AUTODESK EVENT ANALYSIS
Incident Number: #COE-INC113840
Incident Date: December 7, 2024
Summary
Between December 7, 2024 at 11:49 PM PST and December 8, 2024 at 10:37 AM PST, customers using the Autodesk Fusion Home tab ‘search panel’ experienced timeouts or significant latency in search results.
Impacted Services
Root Cause
- After implementation of a planned change to resize Fusion Folders and Files Search cluster for better performance, the cluster started showing very high CPU resource utilization.
 
- On further analysis, it was discovered that the search process was getting bottlenecked on memory resources, resulting in frequent memory cleanups and very high CPU utilization.
 
- This led to significant resource constraints, causing high latency and timeouts on user-initiated search requests.
 
Autodesk Actions
Autodesk has completed a post-incident analysis of the event and identified actions to be taken.
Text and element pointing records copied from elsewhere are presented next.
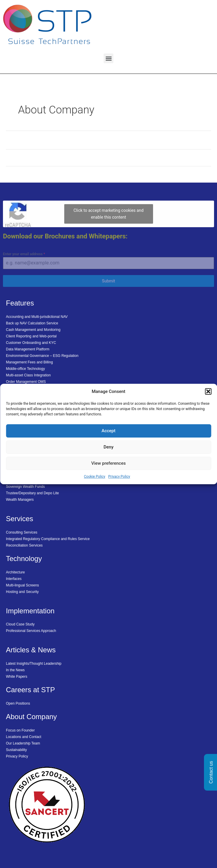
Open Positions (18, 703)
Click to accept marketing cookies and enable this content (108, 214)
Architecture (16, 572)
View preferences (108, 463)
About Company (31, 716)
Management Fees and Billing (29, 362)
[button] (208, 392)
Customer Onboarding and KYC (31, 343)
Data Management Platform (28, 349)
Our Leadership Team (23, 743)
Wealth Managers (20, 500)
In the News (15, 670)
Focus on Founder (20, 730)
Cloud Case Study (20, 624)
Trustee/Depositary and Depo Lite (32, 493)
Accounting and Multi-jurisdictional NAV (37, 317)
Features (20, 303)
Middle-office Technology (25, 369)
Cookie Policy (94, 476)
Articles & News (31, 650)
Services (20, 519)
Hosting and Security (22, 592)
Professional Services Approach (31, 631)
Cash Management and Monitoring (33, 330)
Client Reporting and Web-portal (31, 336)
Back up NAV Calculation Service (32, 323)
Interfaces (14, 579)
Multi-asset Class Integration (28, 375)
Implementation (30, 611)
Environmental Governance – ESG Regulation (42, 356)
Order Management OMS (26, 382)
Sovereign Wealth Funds (25, 487)
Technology (24, 558)
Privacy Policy (119, 476)
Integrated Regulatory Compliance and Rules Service (48, 539)
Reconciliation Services (24, 545)
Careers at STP (30, 690)
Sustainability (17, 750)
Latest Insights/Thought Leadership (34, 663)
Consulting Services (22, 532)
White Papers (17, 677)
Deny (109, 447)
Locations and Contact (24, 737)
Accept (108, 431)
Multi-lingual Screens (22, 585)
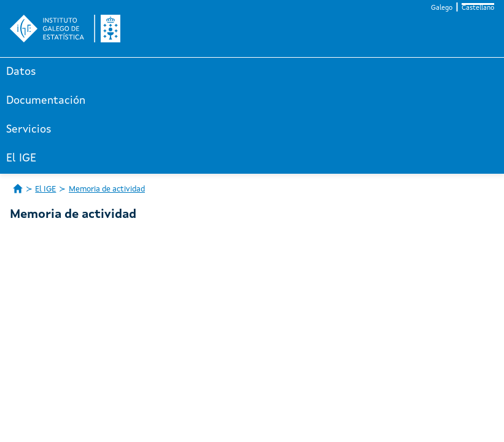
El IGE (21, 158)
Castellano (478, 8)
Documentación (45, 101)
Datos (21, 72)
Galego (441, 8)
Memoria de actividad (107, 189)
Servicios (29, 130)
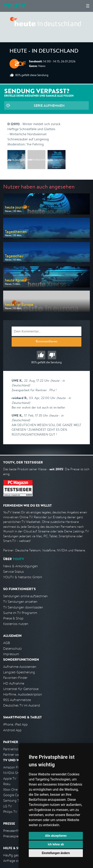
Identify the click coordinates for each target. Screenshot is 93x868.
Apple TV (9, 778)
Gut (41, 355)
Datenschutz (12, 648)
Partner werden (14, 754)
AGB (6, 643)
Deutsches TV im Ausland (22, 705)
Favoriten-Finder (15, 678)
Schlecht (52, 355)
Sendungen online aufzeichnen (25, 596)
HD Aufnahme (13, 683)
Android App (12, 730)
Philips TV (10, 811)
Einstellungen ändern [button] (56, 853)
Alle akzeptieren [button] (56, 836)
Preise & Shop (13, 618)
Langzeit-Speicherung (19, 672)
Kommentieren (46, 342)
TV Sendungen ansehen (20, 601)
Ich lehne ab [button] (56, 844)
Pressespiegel (13, 836)
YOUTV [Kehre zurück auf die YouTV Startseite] (14, 6)
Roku (7, 784)
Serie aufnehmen (49, 105)
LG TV (7, 806)
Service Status (13, 571)
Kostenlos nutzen (16, 624)
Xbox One (10, 789)
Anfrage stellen (14, 861)
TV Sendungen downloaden (23, 607)
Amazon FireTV (14, 767)
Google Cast (12, 795)
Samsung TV (12, 800)
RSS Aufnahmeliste (17, 700)
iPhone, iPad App (15, 724)
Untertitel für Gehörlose (21, 689)
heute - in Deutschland (44, 52)
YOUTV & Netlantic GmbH (23, 577)
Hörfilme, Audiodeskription (23, 694)
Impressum (11, 654)
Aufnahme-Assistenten (20, 666)
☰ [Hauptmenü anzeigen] (88, 6)
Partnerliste (11, 749)
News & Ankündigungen (20, 566)
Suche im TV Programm (20, 613)
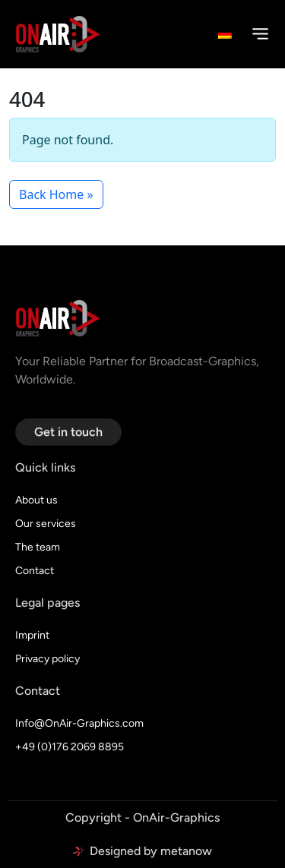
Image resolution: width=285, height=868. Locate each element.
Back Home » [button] (56, 194)
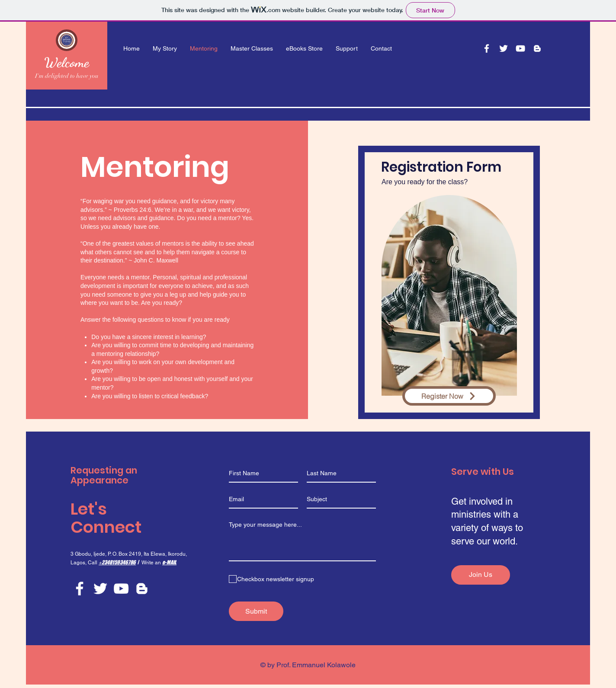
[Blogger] (537, 48)
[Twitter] (504, 48)
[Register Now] (449, 396)
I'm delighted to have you (67, 76)
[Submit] (256, 611)
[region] (449, 282)
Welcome (67, 62)
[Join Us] (481, 575)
These include the following:
- Immediate Action:
o   Scaled out the Search cluster. 
- Short term:
o   Enchance monitoring and alerting on the Fusion Folders and Files search cluster for faster detection of issues.
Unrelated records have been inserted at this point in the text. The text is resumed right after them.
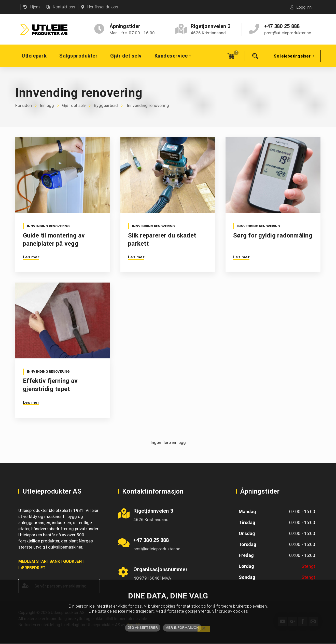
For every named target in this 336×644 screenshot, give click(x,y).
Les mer (31, 257)
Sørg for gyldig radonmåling (273, 235)
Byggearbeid (107, 106)
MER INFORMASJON (182, 627)
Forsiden (24, 106)
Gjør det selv (75, 106)
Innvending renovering (48, 226)
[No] (204, 629)
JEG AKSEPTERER (143, 627)
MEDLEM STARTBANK (39, 561)
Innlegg (47, 106)
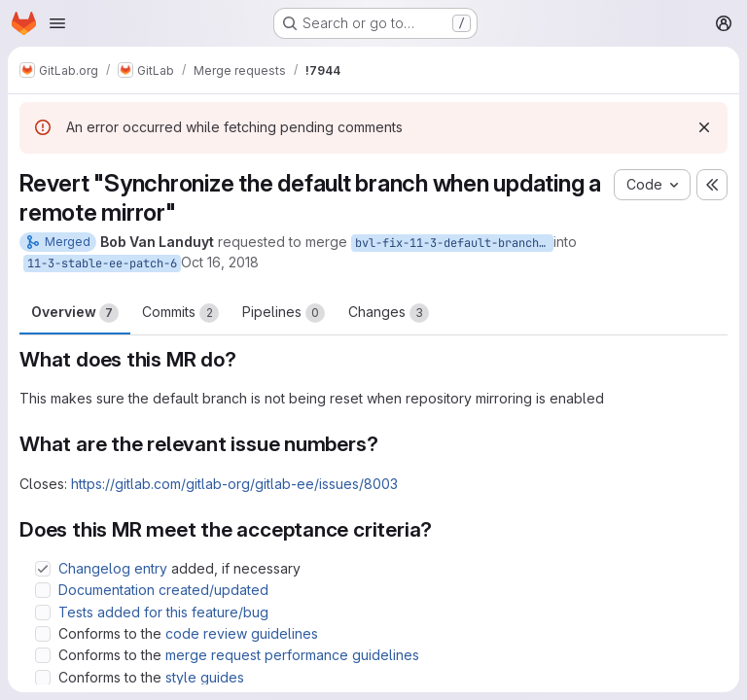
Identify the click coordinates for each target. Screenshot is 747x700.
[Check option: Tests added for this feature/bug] (43, 612)
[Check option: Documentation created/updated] (43, 590)
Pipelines (283, 313)
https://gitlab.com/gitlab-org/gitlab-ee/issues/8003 (234, 483)
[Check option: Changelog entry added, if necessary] (43, 569)
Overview (75, 313)
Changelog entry (113, 568)
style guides (204, 677)
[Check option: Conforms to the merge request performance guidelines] (43, 655)
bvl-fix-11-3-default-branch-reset (454, 243)
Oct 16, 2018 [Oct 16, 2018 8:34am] (220, 262)
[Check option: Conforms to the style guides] (43, 678)
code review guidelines (241, 633)
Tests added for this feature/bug (163, 612)
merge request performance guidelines (292, 654)
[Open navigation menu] (57, 23)
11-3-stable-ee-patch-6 (102, 263)
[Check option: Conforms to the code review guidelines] (43, 634)
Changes (388, 313)
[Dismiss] (704, 127)
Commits (180, 313)
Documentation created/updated (163, 589)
o   Improve stakeholder communication about major changes in production environment.
o   Keep cloud service provider on standby during high impact changes. 
- Long term:
o    Simulate cluster scaling exercises in lower environments.
o    Engage with cloud service provider for faster scale up/scale out options.
o    Stricter review of the deployment procedures including:
                    -Time to complete the change.
                    -Backout/rollback plan – documented, reviewed, timed, and tested.
                    -Post deployment testing and monitoring. 
Thank you for your patience and understanding.